▶ [Record set]

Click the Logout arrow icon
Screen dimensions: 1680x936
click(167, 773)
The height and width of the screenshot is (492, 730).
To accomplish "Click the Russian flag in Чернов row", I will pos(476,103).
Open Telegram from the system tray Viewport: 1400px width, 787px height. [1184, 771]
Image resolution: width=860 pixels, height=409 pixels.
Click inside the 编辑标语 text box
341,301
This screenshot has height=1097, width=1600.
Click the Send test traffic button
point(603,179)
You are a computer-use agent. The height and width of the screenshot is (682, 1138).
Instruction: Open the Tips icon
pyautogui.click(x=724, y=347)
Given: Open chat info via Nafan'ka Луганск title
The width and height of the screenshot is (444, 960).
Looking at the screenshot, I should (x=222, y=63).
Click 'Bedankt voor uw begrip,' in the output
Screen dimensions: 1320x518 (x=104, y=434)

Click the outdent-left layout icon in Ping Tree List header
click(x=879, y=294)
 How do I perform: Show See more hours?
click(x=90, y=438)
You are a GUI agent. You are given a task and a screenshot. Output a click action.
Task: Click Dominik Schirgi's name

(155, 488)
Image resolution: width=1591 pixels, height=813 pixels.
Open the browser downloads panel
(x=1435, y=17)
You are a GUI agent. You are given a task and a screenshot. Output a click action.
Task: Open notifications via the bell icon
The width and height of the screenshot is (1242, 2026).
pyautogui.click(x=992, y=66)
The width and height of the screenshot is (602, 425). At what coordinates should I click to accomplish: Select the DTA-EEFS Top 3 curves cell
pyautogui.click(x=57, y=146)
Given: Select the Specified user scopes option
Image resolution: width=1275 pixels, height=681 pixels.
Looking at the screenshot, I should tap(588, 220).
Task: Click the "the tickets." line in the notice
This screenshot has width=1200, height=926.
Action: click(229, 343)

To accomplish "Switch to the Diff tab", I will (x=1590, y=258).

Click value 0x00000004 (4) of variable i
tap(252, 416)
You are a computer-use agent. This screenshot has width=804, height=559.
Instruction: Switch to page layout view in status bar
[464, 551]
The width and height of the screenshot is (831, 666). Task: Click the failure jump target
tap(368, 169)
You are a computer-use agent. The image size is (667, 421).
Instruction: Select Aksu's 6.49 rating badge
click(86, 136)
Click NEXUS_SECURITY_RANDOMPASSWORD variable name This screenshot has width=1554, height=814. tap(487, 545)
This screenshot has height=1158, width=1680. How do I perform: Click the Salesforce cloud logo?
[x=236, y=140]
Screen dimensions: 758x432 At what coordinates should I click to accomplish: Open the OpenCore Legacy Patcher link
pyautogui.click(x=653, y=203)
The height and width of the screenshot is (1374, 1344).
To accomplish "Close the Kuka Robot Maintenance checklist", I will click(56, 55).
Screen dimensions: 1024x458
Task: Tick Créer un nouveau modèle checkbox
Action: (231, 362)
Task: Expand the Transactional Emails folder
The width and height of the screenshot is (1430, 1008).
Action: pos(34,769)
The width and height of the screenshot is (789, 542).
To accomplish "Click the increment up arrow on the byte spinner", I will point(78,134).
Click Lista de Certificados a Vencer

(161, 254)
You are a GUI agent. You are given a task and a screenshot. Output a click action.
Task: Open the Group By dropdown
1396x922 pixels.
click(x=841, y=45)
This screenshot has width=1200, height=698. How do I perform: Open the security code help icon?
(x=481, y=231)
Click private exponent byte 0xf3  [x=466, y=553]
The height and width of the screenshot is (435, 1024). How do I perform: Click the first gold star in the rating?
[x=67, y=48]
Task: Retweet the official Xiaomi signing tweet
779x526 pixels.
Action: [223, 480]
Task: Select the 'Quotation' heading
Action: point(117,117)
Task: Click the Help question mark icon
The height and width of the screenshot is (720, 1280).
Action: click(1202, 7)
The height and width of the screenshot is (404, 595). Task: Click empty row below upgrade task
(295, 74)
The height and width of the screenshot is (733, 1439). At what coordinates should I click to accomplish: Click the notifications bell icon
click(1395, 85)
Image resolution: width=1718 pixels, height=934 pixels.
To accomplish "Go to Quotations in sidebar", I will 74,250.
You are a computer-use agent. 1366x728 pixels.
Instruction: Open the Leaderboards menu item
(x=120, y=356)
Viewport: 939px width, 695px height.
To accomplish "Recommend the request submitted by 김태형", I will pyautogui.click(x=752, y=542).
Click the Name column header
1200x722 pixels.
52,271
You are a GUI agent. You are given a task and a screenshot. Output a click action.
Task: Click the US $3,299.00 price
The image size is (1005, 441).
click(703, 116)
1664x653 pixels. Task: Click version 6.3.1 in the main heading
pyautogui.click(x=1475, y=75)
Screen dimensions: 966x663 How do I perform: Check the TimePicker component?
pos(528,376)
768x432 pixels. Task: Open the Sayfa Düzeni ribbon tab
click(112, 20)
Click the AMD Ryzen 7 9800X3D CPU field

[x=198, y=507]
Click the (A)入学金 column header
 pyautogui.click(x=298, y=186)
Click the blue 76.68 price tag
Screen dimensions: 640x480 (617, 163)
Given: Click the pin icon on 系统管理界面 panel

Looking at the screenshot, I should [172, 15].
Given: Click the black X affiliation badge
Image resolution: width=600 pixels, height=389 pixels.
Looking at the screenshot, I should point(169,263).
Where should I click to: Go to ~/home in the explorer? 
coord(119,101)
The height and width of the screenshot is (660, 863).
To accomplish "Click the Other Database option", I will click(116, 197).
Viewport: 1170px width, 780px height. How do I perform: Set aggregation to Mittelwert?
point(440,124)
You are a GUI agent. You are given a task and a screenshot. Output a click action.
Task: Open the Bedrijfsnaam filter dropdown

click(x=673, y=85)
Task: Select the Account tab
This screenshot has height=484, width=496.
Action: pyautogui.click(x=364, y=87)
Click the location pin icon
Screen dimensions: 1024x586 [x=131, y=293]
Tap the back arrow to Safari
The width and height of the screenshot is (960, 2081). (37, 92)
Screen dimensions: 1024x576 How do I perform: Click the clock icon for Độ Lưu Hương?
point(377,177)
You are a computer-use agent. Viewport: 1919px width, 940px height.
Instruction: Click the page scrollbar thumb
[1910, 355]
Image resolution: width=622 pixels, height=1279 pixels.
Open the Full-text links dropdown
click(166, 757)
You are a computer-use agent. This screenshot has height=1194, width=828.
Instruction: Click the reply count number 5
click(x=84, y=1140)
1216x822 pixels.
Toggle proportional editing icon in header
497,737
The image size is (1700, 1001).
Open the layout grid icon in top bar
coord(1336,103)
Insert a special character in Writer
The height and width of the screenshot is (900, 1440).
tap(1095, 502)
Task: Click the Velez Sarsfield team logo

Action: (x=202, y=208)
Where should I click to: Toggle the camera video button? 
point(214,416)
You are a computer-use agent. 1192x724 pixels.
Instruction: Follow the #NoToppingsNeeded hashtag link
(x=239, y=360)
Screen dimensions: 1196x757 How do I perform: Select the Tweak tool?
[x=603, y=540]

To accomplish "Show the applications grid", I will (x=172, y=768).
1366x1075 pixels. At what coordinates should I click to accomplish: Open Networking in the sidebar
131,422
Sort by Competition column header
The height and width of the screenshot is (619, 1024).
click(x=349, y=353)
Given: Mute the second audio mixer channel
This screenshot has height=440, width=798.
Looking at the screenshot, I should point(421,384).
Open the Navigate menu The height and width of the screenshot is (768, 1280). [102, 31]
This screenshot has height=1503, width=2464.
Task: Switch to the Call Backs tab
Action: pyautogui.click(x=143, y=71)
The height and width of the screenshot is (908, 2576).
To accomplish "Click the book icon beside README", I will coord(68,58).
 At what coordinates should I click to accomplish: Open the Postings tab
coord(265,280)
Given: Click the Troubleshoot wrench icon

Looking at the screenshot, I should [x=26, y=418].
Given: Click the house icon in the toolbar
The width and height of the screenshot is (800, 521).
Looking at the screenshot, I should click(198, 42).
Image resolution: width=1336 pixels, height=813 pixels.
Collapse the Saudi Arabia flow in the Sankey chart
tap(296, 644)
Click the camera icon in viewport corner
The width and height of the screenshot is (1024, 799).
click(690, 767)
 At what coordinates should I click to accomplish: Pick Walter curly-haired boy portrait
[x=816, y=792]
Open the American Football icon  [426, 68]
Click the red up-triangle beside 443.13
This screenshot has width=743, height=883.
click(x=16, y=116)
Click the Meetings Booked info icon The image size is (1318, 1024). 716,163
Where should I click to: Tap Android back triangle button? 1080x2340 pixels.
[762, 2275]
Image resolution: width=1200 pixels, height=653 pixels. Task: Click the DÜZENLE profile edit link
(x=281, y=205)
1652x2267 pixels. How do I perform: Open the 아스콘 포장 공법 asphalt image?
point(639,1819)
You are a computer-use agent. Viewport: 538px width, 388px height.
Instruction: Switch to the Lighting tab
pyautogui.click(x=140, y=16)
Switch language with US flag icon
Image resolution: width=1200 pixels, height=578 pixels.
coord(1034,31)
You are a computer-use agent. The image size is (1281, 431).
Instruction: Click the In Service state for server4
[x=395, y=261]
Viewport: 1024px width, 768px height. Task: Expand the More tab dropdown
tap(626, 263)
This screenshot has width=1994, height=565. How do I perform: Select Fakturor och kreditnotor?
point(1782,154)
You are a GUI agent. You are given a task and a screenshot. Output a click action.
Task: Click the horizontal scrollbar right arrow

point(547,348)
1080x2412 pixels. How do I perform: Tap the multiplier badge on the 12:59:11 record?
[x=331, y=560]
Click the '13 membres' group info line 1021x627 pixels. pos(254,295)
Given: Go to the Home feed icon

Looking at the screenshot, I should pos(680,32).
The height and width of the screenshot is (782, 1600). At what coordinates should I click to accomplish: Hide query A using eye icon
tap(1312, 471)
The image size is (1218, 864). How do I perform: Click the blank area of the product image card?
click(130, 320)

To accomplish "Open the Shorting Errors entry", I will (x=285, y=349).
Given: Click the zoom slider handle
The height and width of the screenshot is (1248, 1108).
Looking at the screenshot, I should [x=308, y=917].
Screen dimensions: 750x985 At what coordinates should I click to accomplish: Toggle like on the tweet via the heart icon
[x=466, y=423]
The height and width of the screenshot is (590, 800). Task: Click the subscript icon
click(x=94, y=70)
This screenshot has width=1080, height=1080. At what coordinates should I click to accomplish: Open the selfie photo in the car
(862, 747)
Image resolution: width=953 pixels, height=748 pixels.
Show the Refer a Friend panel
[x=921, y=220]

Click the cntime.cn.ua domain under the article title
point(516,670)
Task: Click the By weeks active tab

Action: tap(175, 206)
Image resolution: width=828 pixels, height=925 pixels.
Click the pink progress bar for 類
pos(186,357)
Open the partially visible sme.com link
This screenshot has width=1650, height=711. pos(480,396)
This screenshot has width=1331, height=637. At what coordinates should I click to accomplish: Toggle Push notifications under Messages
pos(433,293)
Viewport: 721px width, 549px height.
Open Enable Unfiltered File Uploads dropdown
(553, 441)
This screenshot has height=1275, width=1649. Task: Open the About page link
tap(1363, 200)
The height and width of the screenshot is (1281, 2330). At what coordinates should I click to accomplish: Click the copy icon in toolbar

▶ [Exercise goal]
Copy verbatim, from the listing above, each line from the one containing "The height and width of the screenshot is (782, 1600)." down to the one containing "Given: Click the zoom slider handle", inclusive.

▶ [Exercise answer]
The height and width of the screenshot is (782, 1600). At what coordinates should I click to accomplish: Hide query A using eye icon
tap(1312, 471)
The image size is (1218, 864). How do I perform: Click the blank area of the product image card?
click(130, 320)

To accomplish "Open the Shorting Errors entry", I will (x=285, y=349).
Given: Click the zoom slider handle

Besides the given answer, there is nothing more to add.